** RECORD SET **

════════════════════

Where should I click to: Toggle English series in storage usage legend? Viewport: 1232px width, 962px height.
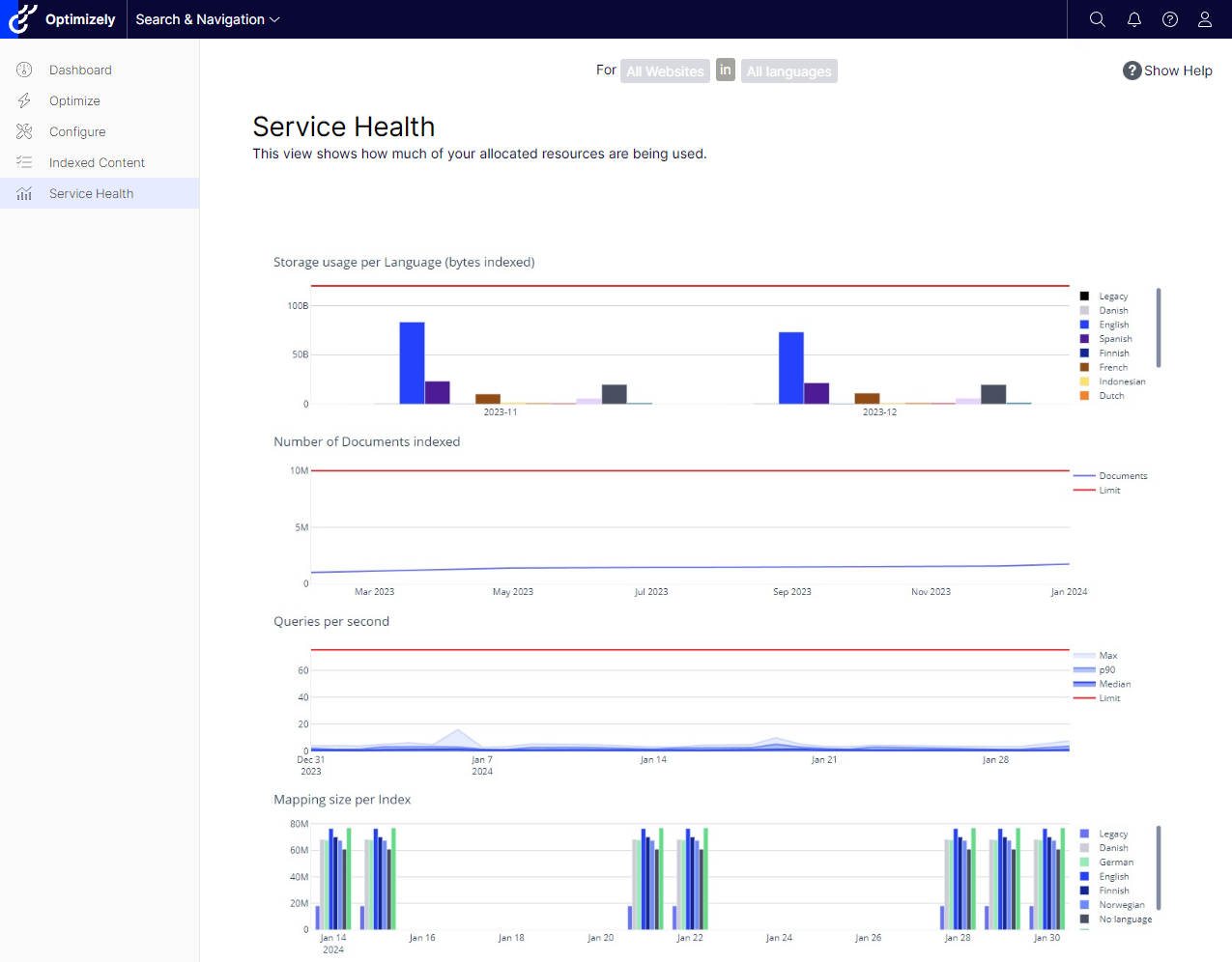[1113, 325]
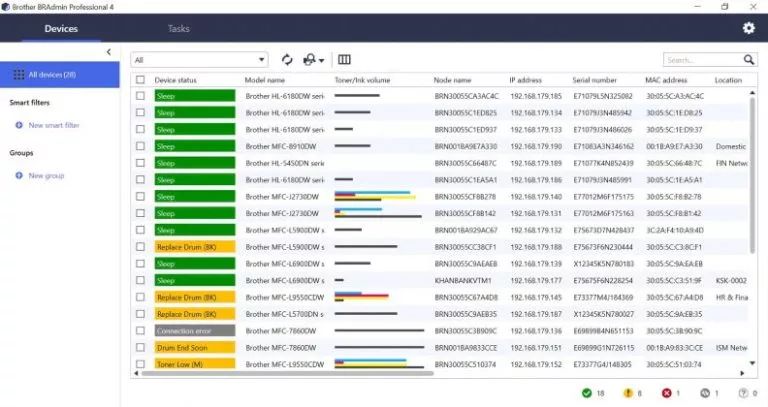Click the refresh devices icon
Image resolution: width=768 pixels, height=407 pixels.
[x=288, y=60]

════════════════════

** EXERCISE AIM **
The records above should be reproduced exactly, with the pictures omitted.

** ANSWER TO THE PROBLEM **
Where should I click to: Toggle English series in storage usage legend? Viewport: 1232px width, 962px height.
[1113, 325]
Click the refresh devices icon
Image resolution: width=768 pixels, height=407 pixels.
[x=288, y=60]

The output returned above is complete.